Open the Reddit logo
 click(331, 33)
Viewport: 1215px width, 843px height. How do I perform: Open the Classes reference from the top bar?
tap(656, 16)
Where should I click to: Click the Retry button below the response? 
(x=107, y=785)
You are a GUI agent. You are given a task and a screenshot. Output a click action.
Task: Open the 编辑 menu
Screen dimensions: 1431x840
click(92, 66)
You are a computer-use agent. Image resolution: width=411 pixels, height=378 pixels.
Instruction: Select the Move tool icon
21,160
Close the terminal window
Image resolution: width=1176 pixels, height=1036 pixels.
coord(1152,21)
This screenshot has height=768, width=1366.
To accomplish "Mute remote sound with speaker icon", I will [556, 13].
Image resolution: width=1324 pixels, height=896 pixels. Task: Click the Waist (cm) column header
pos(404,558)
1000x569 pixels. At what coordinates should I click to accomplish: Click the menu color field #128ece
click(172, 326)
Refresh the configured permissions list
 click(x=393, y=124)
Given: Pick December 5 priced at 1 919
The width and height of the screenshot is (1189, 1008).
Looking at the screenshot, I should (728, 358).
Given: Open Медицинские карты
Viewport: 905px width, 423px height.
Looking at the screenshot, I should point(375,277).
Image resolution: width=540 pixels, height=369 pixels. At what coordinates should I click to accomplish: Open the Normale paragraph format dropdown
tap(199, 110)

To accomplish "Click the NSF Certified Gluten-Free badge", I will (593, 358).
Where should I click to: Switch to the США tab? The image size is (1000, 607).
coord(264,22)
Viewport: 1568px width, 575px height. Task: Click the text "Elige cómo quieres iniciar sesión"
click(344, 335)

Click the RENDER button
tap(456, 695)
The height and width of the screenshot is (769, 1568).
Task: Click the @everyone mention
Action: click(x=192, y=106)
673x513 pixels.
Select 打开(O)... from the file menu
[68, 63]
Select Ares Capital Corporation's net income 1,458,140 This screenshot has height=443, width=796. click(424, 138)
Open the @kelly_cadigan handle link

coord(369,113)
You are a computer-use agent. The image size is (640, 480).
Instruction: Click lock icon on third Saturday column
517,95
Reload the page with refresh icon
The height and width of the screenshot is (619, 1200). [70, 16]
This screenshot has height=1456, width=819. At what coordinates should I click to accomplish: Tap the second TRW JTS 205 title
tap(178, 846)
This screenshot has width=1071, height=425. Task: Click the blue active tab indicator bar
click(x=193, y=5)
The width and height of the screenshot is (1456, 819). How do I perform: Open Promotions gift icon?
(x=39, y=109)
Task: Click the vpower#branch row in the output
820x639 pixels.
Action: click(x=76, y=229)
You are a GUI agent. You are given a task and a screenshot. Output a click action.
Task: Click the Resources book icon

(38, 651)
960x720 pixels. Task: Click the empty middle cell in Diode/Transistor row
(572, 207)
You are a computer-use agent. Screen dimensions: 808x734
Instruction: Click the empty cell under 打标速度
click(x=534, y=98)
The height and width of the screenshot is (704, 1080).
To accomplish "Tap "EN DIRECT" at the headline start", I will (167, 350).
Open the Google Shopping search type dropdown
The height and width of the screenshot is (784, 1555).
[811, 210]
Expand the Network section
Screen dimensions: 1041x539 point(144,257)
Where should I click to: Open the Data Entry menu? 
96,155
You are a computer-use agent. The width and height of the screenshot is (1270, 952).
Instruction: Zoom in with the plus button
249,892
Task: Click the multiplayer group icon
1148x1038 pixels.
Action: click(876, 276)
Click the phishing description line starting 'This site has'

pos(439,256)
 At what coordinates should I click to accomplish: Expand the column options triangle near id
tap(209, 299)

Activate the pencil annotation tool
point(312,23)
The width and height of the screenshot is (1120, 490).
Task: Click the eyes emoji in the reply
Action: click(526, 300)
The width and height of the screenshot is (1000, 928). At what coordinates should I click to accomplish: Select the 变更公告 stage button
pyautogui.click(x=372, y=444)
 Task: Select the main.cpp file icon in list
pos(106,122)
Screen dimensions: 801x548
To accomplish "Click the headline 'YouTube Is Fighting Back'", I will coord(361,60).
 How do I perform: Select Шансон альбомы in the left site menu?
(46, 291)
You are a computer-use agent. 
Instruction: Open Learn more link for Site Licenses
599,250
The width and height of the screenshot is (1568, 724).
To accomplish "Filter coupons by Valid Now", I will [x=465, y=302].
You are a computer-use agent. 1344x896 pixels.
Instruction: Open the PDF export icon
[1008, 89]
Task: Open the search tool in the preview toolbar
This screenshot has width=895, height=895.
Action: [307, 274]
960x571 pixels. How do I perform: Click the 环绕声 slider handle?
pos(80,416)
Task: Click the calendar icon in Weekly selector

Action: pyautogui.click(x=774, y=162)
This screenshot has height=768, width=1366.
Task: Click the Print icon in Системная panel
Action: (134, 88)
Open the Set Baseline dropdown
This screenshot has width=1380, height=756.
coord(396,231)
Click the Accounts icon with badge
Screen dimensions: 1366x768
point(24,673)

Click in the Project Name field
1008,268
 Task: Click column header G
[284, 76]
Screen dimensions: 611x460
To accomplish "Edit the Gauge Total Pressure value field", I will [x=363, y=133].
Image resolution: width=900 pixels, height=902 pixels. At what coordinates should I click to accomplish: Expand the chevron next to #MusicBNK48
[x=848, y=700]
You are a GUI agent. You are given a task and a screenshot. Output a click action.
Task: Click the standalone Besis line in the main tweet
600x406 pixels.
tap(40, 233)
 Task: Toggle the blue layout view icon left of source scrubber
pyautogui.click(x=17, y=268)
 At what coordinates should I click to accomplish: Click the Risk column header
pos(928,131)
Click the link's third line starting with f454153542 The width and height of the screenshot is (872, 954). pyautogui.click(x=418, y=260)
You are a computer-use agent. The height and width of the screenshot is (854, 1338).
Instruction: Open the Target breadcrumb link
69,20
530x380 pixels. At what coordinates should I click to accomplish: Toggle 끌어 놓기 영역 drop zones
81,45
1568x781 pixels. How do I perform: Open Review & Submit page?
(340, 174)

────

Work to be completed: Repeat the records exactly, including every line.

Output of the exercise:
Open the Reddit logo
 click(331, 33)
Viewport: 1215px width, 843px height. How do I perform: Open the Classes reference from the top bar?
tap(656, 16)
Where should I click to: Click the Retry button below the response? 
(x=107, y=785)
You are a GUI agent. You are given a task and a screenshot. Output a click action.
Task: Open the 编辑 menu
Screen dimensions: 1431x840
click(92, 66)
You are a computer-use agent. Image resolution: width=411 pixels, height=378 pixels.
Instruction: Select the Move tool icon
21,160
Close the terminal window
Image resolution: width=1176 pixels, height=1036 pixels.
coord(1152,21)
This screenshot has height=768, width=1366.
To accomplish "Mute remote sound with speaker icon", I will [556, 13].
Image resolution: width=1324 pixels, height=896 pixels. Task: Click the Waist (cm) column header
pos(404,558)
1000x569 pixels. At what coordinates should I click to accomplish: Click the menu color field #128ece
click(172, 326)
Refresh the configured permissions list
 click(x=393, y=124)
Given: Pick December 5 priced at 1 919
The width and height of the screenshot is (1189, 1008).
Looking at the screenshot, I should (728, 358).
Given: Open Медицинские карты
Viewport: 905px width, 423px height.
Looking at the screenshot, I should point(375,277).
Image resolution: width=540 pixels, height=369 pixels. At what coordinates should I click to accomplish: Open the Normale paragraph format dropdown
tap(199, 110)

To accomplish "Click the NSF Certified Gluten-Free badge", I will (593, 358).
Where should I click to: Switch to the США tab? The image size is (1000, 607).
coord(264,22)
Viewport: 1568px width, 575px height. Task: Click the text "Elige cómo quieres iniciar sesión"
click(344, 335)

Click the RENDER button
tap(456, 695)
The height and width of the screenshot is (769, 1568).
Task: Click the @everyone mention
Action: click(x=192, y=106)
673x513 pixels.
Select 打开(O)... from the file menu
[68, 63]
Select Ares Capital Corporation's net income 1,458,140 This screenshot has height=443, width=796. click(424, 138)
Open the @kelly_cadigan handle link

coord(369,113)
You are a computer-use agent. The image size is (640, 480).
Instruction: Click lock icon on third Saturday column
517,95
Reload the page with refresh icon
The height and width of the screenshot is (619, 1200). [70, 16]
This screenshot has height=1456, width=819. At what coordinates should I click to accomplish: Tap the second TRW JTS 205 title
tap(178, 846)
This screenshot has width=1071, height=425. Task: Click the blue active tab indicator bar
click(x=193, y=5)
The width and height of the screenshot is (1456, 819). How do I perform: Open Promotions gift icon?
(x=39, y=109)
Task: Click the vpower#branch row in the output
820x639 pixels.
Action: click(x=76, y=229)
You are a GUI agent. You are given a task and a screenshot. Output a click action.
Task: Click the Resources book icon

(38, 651)
960x720 pixels. Task: Click the empty middle cell in Diode/Transistor row
(572, 207)
You are a computer-use agent. Screen dimensions: 808x734
Instruction: Click the empty cell under 打标速度
click(x=534, y=98)
The height and width of the screenshot is (704, 1080).
To accomplish "Tap "EN DIRECT" at the headline start", I will (167, 350).
Open the Google Shopping search type dropdown
The height and width of the screenshot is (784, 1555).
[811, 210]
Expand the Network section
Screen dimensions: 1041x539 point(144,257)
Where should I click to: Open the Data Entry menu? 
96,155
You are a computer-use agent. The width and height of the screenshot is (1270, 952).
Instruction: Zoom in with the plus button
249,892
Task: Click the multiplayer group icon
1148x1038 pixels.
Action: click(876, 276)
Click the phishing description line starting 'This site has'

pos(439,256)
 At what coordinates should I click to accomplish: Expand the column options triangle near id
tap(209, 299)

Activate the pencil annotation tool
point(312,23)
The width and height of the screenshot is (1120, 490).
Task: Click the eyes emoji in the reply
Action: click(526, 300)
The width and height of the screenshot is (1000, 928). At what coordinates should I click to accomplish: Select the 变更公告 stage button
pyautogui.click(x=372, y=444)
 Task: Select the main.cpp file icon in list
pos(106,122)
Screen dimensions: 801x548
To accomplish "Click the headline 'YouTube Is Fighting Back'", I will coord(361,60).
 How do I perform: Select Шансон альбомы in the left site menu?
(46, 291)
You are a computer-use agent. 
Instruction: Open Learn more link for Site Licenses
599,250
The width and height of the screenshot is (1568, 724).
To accomplish "Filter coupons by Valid Now", I will [x=465, y=302].
You are a computer-use agent. 1344x896 pixels.
Instruction: Open the PDF export icon
[1008, 89]
Task: Open the search tool in the preview toolbar
This screenshot has width=895, height=895.
Action: [307, 274]
960x571 pixels. How do I perform: Click the 环绕声 slider handle?
pos(80,416)
Task: Click the calendar icon in Weekly selector

Action: pyautogui.click(x=774, y=162)
This screenshot has height=768, width=1366.
Task: Click the Print icon in Системная panel
Action: (134, 88)
Open the Set Baseline dropdown
This screenshot has width=1380, height=756.
coord(396,231)
Click the Accounts icon with badge
Screen dimensions: 1366x768
point(24,673)

Click in the Project Name field
1008,268
 Task: Click column header G
[284, 76]
Screen dimensions: 611x460
To accomplish "Edit the Gauge Total Pressure value field", I will [x=363, y=133].
Image resolution: width=900 pixels, height=902 pixels. At what coordinates should I click to accomplish: Expand the chevron next to #MusicBNK48
[x=848, y=700]
You are a GUI agent. You are given a task and a screenshot. Output a click action.
Task: Click the standalone Besis line in the main tweet
600x406 pixels.
tap(40, 233)
 Task: Toggle the blue layout view icon left of source scrubber
pyautogui.click(x=17, y=268)
 At what coordinates should I click to accomplish: Click the Risk column header
pos(928,131)
Click the link's third line starting with f454153542 The width and height of the screenshot is (872, 954). pyautogui.click(x=418, y=260)
You are a computer-use agent. The height and width of the screenshot is (854, 1338).
Instruction: Open the Target breadcrumb link
69,20
530x380 pixels. At what coordinates should I click to accomplish: Toggle 끌어 놓기 영역 drop zones
81,45
1568x781 pixels. How do I perform: Open Review & Submit page?
(340, 174)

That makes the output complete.